Please substitute "Goal" for every "Task" in the lines below and give them back otherwise unchanged. Leave the pictures out of your answer.

::: Supplied material :::

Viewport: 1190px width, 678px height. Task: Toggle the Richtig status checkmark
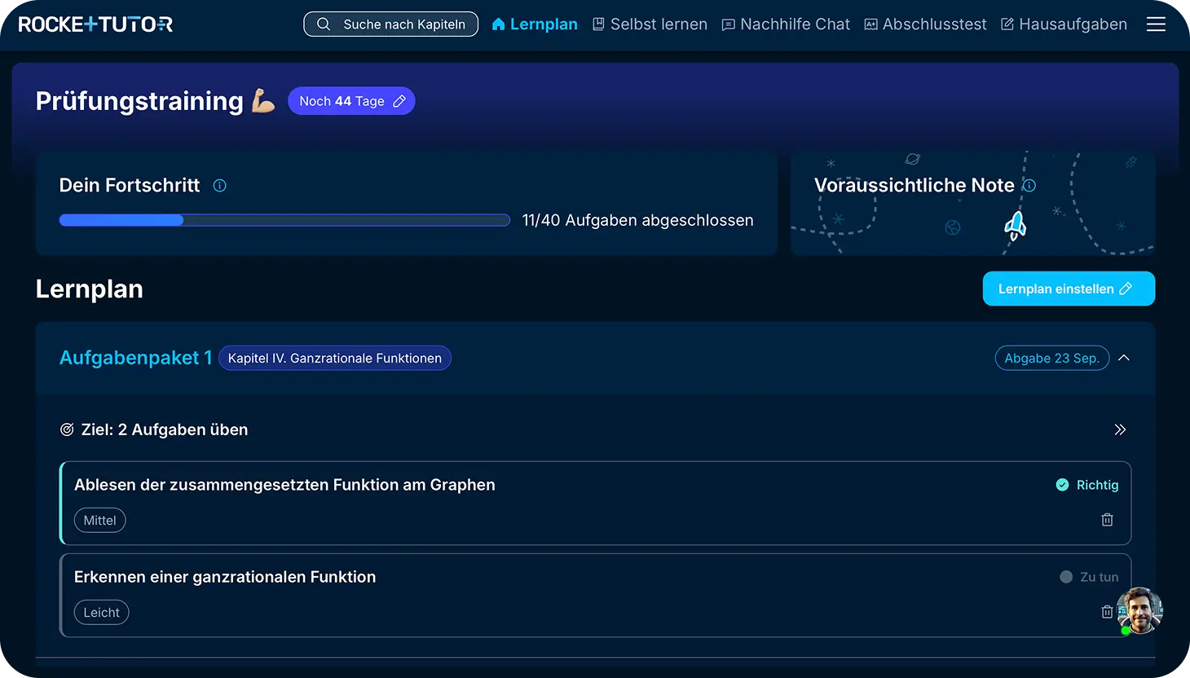(1062, 485)
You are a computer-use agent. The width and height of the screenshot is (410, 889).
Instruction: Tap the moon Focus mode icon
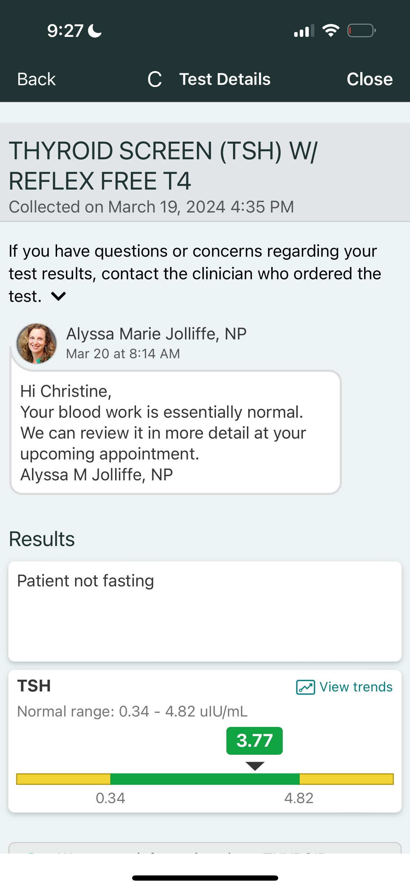(x=95, y=31)
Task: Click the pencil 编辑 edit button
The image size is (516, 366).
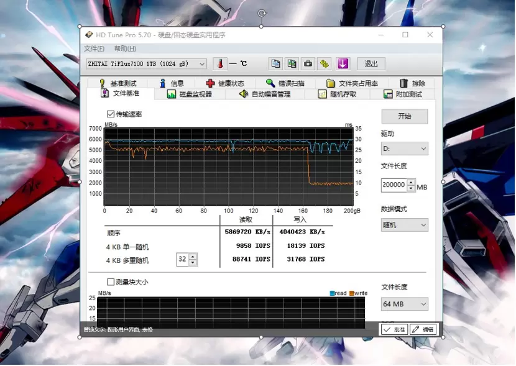Action: click(423, 329)
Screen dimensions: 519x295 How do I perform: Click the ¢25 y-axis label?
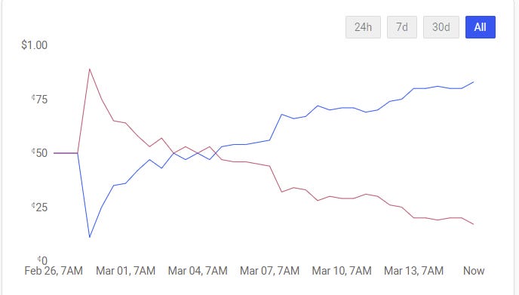pyautogui.click(x=39, y=207)
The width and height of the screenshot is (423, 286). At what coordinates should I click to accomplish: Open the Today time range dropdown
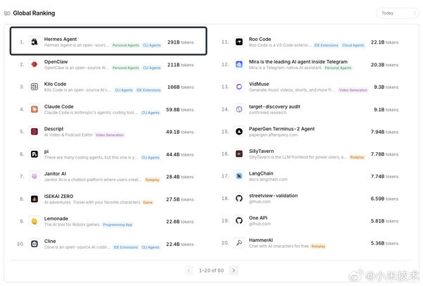398,13
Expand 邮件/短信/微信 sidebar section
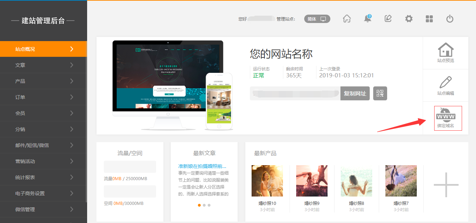The height and width of the screenshot is (223, 476). point(43,145)
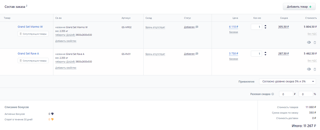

:::

**Exercise response**
Viewport: 1190px width, 678px height. Goal: Toggle the Richtig status checkmark
(1062, 485)
You are a computer-use agent. The width and height of the screenshot is (410, 889).
Instruction: Tap the moon Focus mode icon
(x=95, y=31)
Goal: Click the pencil 编辑 edit button
The image size is (516, 366).
Action: click(423, 329)
Screen dimensions: 519x295 How do I perform: Click the ¢25 y-axis label?
pyautogui.click(x=39, y=207)
The width and height of the screenshot is (423, 286). At what coordinates should I click to accomplish: Open the Today time range dropdown
398,13
Expand 邮件/短信/微信 sidebar section
The height and width of the screenshot is (223, 476). point(43,145)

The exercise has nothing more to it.